Other Views from 1891

Where is Plano?

Above: Thaddeus Mortimer Fowler (1842–1922). Plano, Collin County. Texas 1891, 1891. Toned lithograph, 12.8 x 22.6 in., by A. E. Downs, Boston. Published by T. M. Fowler & James B. Moyer. Amon Carter Museum, Fort Worth.

Plano in 1891

Plano is known today as a suburb of Dallas, completely engulfed by the larger city along with other nearby communities. But in 1891 when Fowler made this view, Plano stood separate and apart, with an economy that had begun to develop as a result of the arrival of the railroads in the previous decades. The first Anglo-American settlers in Collin County, prior to the Civil War, engaged mainly in subsistence farming, because the nearest market was Jefferson, more than 150 miles to the east. But with the arrival of the Houston and Texas Central Railway in 1872, Plano was linked to Dallas and Houston and much closer to the outside market. Many of the county’s residents went to work for the railroad contractors, grading the bed and cutting and laying the ties. Perhaps as many as 1,000 men were able to get work for $10 a day, wages unheard of in Collin County at that time; if a man brought his own team or horses or mules, he would be paid $15 a day.[1] Within a few years, as many as six railroads crossed some part of Collin County, including two that intersected in Plano: the H&TC and the St. Louis, Arkansas and Texas Railway, which Fowler called the “Cotton Belt” in his print.

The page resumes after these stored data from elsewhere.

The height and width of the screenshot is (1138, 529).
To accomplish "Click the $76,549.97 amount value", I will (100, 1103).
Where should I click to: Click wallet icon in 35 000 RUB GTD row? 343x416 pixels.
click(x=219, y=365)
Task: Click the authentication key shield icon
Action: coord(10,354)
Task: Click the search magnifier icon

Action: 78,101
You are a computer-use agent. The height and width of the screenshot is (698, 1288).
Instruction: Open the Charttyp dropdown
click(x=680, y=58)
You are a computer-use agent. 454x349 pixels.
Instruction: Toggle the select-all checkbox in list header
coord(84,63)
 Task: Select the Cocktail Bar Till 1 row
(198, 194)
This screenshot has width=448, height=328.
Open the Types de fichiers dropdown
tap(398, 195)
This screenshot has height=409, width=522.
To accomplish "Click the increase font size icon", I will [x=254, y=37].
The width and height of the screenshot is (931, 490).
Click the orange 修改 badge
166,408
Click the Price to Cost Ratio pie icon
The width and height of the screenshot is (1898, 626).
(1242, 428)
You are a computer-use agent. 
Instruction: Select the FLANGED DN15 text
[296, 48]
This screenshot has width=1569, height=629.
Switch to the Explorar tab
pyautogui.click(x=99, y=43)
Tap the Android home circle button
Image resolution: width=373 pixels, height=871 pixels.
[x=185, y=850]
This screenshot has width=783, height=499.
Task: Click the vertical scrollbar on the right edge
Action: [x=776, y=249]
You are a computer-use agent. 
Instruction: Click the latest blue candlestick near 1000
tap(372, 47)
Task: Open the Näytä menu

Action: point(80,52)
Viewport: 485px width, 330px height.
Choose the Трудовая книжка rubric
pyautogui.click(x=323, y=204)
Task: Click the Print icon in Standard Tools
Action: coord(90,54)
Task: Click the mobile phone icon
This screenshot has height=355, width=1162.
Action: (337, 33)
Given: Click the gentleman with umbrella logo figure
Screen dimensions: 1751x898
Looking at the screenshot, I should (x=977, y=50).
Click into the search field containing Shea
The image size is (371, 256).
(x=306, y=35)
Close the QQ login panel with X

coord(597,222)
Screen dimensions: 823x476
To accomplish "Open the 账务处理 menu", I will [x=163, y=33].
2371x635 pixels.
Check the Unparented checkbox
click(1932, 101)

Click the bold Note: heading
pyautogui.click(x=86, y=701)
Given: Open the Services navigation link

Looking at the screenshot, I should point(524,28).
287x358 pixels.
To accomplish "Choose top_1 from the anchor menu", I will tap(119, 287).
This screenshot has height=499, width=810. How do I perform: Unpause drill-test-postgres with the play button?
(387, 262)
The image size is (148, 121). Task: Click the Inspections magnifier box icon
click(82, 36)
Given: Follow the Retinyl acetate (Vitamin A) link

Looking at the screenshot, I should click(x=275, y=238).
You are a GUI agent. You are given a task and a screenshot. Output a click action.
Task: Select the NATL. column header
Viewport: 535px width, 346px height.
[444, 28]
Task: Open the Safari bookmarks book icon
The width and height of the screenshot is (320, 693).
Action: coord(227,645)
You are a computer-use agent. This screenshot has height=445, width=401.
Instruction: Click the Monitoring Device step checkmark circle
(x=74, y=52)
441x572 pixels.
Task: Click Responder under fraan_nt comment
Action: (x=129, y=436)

Residing in the heart of the Blackland Prairie, perhaps the richest agricultural land in Texas, local farmers turned to commercial crops such as cotton and wheat, and crop production increased dramatically. Although Collin County had not been known for its cotton production prior to the arrival of the railroads, Fowler included several gins and a cotton press, with dozens of bales of cotton stacked and waiting for shipment to show that cotton, too, had increased in importance in the county. The view is from the southeast.